What to do — Pull out every row below that contains the word "arrow". Case counts.

Records for the task —

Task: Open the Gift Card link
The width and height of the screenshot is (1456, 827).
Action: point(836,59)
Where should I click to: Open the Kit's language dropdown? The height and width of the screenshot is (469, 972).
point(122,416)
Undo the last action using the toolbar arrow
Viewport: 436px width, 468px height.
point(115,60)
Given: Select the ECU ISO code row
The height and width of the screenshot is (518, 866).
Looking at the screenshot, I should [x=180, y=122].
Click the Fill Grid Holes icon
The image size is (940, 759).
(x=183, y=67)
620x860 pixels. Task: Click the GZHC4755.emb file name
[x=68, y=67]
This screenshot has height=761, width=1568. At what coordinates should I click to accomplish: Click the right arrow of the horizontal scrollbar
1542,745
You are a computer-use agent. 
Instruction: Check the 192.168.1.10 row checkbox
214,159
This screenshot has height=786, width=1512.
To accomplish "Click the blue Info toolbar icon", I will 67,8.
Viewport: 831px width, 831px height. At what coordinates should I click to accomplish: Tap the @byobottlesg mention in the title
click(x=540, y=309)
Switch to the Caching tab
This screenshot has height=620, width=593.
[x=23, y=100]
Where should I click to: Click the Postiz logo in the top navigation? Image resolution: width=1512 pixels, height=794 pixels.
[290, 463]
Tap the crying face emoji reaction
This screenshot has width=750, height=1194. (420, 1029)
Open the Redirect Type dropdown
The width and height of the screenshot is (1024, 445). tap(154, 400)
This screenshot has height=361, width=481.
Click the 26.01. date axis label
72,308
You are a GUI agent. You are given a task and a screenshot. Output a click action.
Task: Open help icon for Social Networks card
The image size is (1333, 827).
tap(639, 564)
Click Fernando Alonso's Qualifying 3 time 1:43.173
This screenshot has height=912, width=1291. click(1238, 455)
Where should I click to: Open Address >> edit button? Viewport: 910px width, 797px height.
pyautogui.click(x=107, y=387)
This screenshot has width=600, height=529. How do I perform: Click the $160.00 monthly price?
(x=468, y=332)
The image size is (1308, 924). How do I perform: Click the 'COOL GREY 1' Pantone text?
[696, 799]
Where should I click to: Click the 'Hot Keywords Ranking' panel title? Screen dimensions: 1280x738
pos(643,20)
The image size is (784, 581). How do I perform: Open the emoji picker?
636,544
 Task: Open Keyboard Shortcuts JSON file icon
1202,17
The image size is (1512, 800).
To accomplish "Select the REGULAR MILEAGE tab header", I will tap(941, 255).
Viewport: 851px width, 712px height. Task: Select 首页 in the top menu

Completed exercise —
Undo the last action using the toolbar arrow
This screenshot has height=761, width=1568. At what coordinates should I click to accomplish: Click the right arrow of the horizontal scrollbar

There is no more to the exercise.